> ABOUT THIS TASK
In the records below, find each line that holds "agent" and return it.

----

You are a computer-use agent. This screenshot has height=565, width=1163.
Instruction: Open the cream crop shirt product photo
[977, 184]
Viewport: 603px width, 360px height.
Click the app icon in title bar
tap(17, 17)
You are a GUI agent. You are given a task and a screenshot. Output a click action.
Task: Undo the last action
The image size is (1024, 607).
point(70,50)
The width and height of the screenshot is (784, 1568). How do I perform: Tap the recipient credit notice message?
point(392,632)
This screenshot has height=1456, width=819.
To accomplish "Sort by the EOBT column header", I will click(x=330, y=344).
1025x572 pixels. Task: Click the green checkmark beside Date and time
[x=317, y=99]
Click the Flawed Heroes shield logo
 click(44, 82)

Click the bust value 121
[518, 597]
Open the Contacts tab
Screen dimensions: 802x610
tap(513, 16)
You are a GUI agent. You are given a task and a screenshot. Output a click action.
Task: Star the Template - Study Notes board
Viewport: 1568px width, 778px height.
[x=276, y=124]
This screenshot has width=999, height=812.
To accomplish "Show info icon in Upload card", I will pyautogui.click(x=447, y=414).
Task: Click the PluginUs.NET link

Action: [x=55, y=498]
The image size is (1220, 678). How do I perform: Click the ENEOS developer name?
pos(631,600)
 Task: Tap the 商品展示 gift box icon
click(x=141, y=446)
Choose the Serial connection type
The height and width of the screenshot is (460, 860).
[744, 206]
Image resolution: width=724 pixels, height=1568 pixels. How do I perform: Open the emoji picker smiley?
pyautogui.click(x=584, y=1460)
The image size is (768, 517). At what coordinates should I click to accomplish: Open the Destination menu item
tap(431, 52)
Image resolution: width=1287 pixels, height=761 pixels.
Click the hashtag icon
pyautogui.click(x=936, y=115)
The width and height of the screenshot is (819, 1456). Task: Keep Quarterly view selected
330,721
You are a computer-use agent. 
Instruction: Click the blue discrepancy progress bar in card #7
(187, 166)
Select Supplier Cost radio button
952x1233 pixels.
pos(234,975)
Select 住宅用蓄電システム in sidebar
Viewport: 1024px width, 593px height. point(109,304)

----

> ANSWER BOX
You are a computer-use agent. This screenshot has height=565, width=1163.
You are a GUI agent. You are given a task and a screenshot. Output a click action.
You are a GUI agent. You are given a task and a screenshot. Output a click action.
You are a computer-use agent. 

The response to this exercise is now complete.